Futebol
Sem videoconferência, jogadoras do Fortaleza treinam em casa e aguardam datas de retorno
Com o Campeonato Cearense e o Brasileirão Série A2, teoricamente, no calendário de 2020, o time feminino do Fortaleza está com as atividades paralisadas desde março, ainda sem previsão de retorno para trabalhos presenciais. Por enquanto, as jogadoras e os profissionais da modalidade aguardam que a CBF decida, ou pelo menos passe a discutir sobre, uma possível data de retorno das competições previstas na temporada.
Para manter o acompanhamento em meio à pandemia, os departamentos de fisioterapia e de nutrição do clube, junto com a preparadora física Raquel Ferreira, criaram uma cartilha com orientações sobre a importância da boa alimentação, do sono, da atividade física diária e também com alguns exercícios preventivos. O objetivo é manter o controle sobre o condicionamento das atletas mesmo à distância.
“(Enviamos a cartilha) Justamente para ter o controle das atletas, ter o feedback delas para saber como estão se sentindo, como foi o treinamento, se foi adequado para determinadas situação”, explica Raquel. Ao contrário do que fez o elenco masculino do Leão, as jogadoras não treinam por videoconferência: “Algumas meninas não têm acesso, não têm espaços adequados, internet disponível, não têm um notebook. Isso dificulta e a nossa realidade, infelizmente, ainda é assim”.
Mesmo com as atividades paralisadas, as jogadoras não tiveram redução salarial e continuam a receber os vencimentos normalmente, segundo a assessoria de imprensa tricolor. As atletas fazem exercícios como corridas em ambientes ao ar livre para o desenvolvimento e a manutenção do sistema energético neste período de pausa.

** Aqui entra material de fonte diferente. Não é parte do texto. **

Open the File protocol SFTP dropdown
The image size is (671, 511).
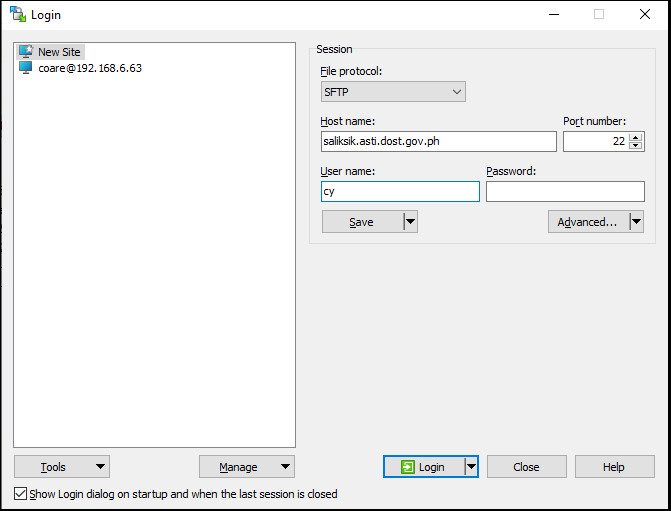pyautogui.click(x=393, y=92)
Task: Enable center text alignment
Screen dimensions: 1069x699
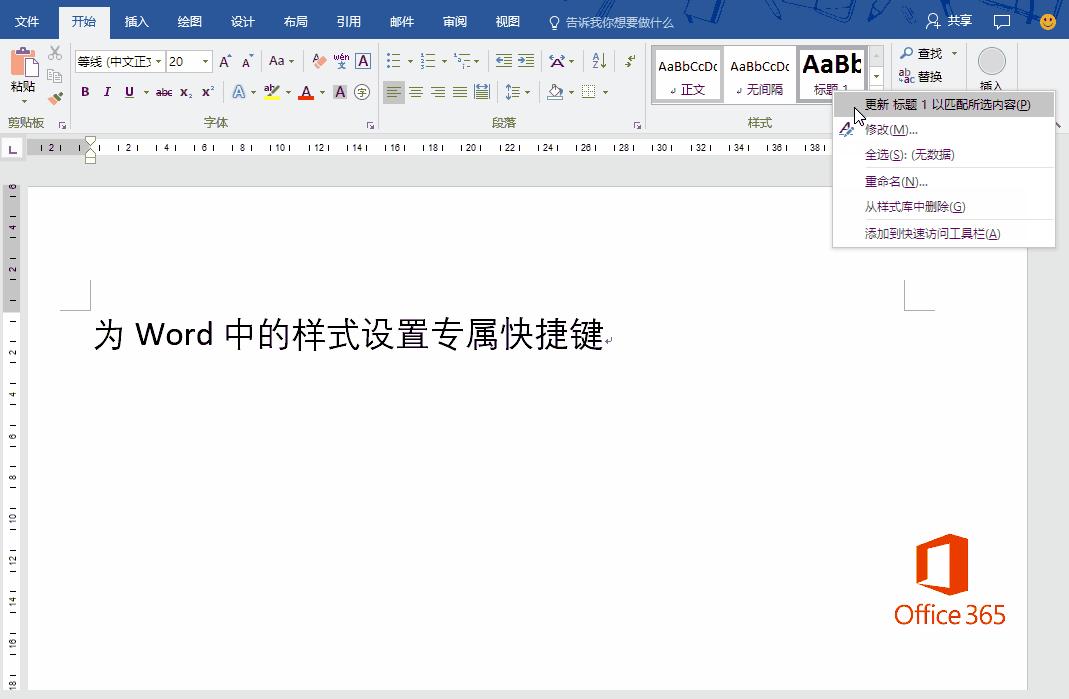Action: click(x=414, y=91)
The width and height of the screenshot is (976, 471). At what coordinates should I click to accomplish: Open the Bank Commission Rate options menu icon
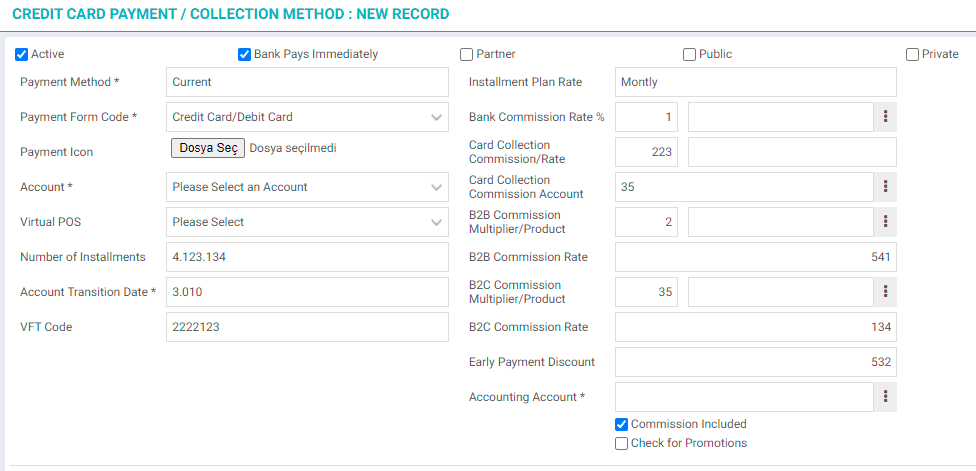point(885,117)
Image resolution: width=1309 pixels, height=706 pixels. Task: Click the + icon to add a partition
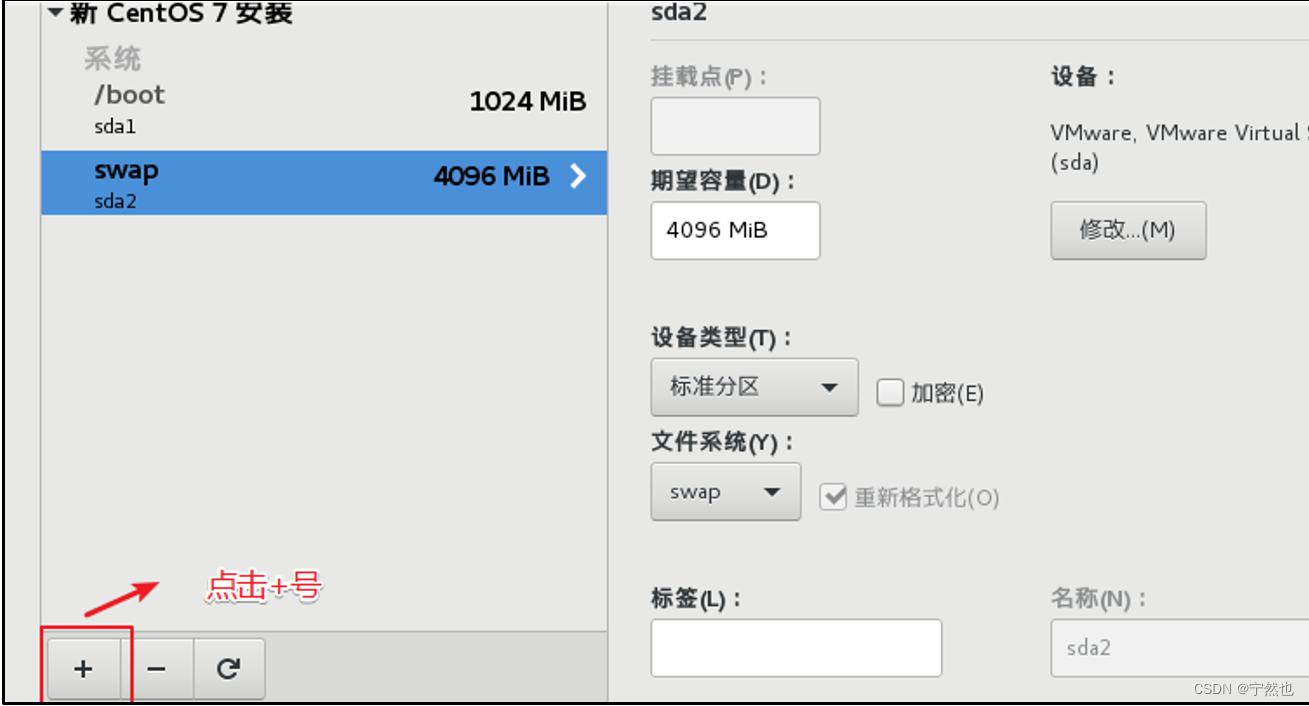pyautogui.click(x=84, y=668)
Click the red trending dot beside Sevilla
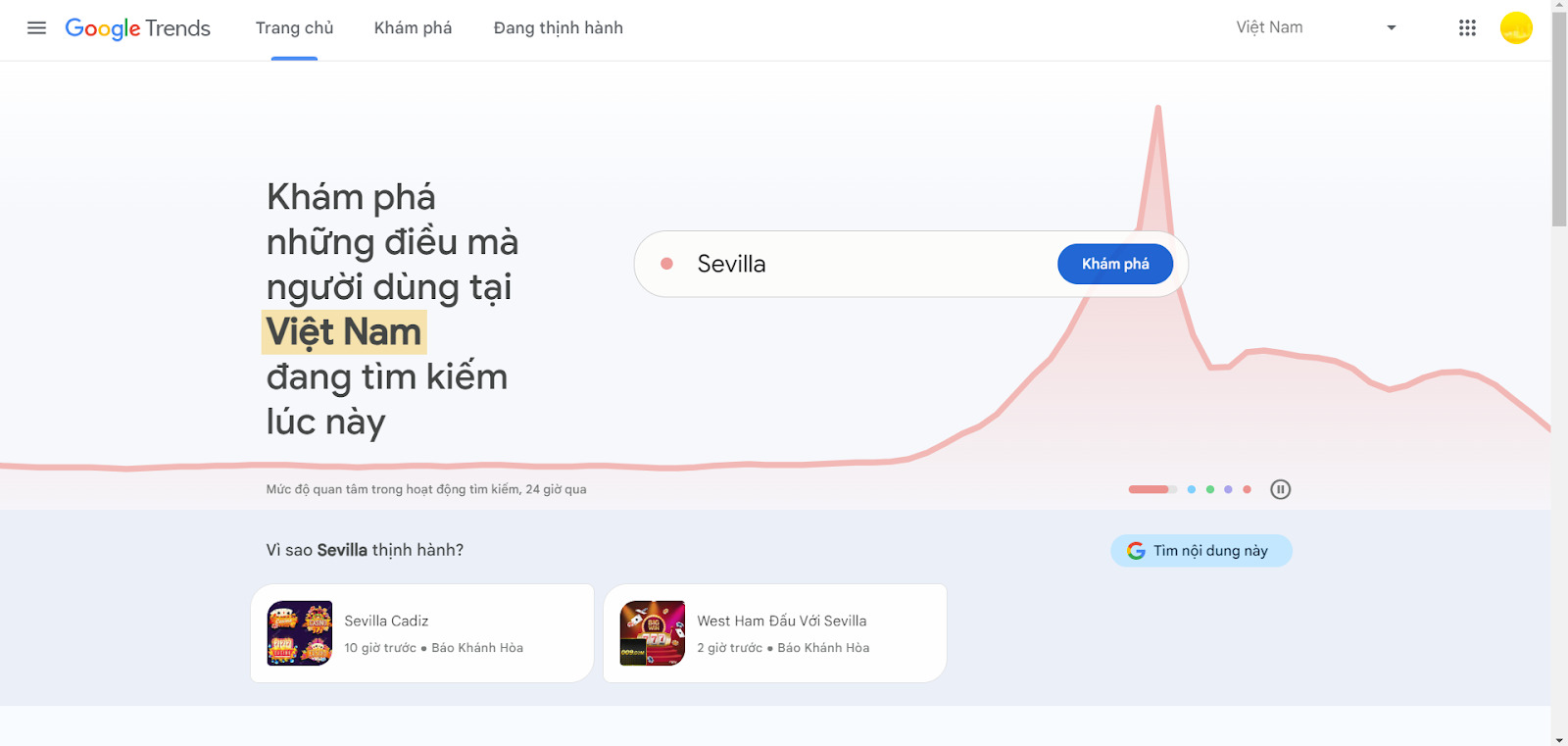The width and height of the screenshot is (1568, 746). click(x=667, y=263)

Em meio a tantas discussões e expectativas quanto ao retorno do futebol masculino, o futebol feminino ainda não tem sequer uma projeção de retomada. O que resta, segundo Raquel, é a articulação com outros setores do Fortaleza para se preparar antecipadamente: “A gente está conversando para se organizar e montar o planejamento de como faremos para o retorno, quando surgir a possível data”.
Para a preparadora física, esse planejamento gera uma preocupação maior em relação ao trato com as atletas: “O que estamos tentando fazer é dialogar entre os setores para que a gente possa dar o melhor suporte diariamente às atletas neste período de pandemia, visto que a gente está esperando o retorno dos órgãos sanitários. Só nos resta, infelizmente, esperar”.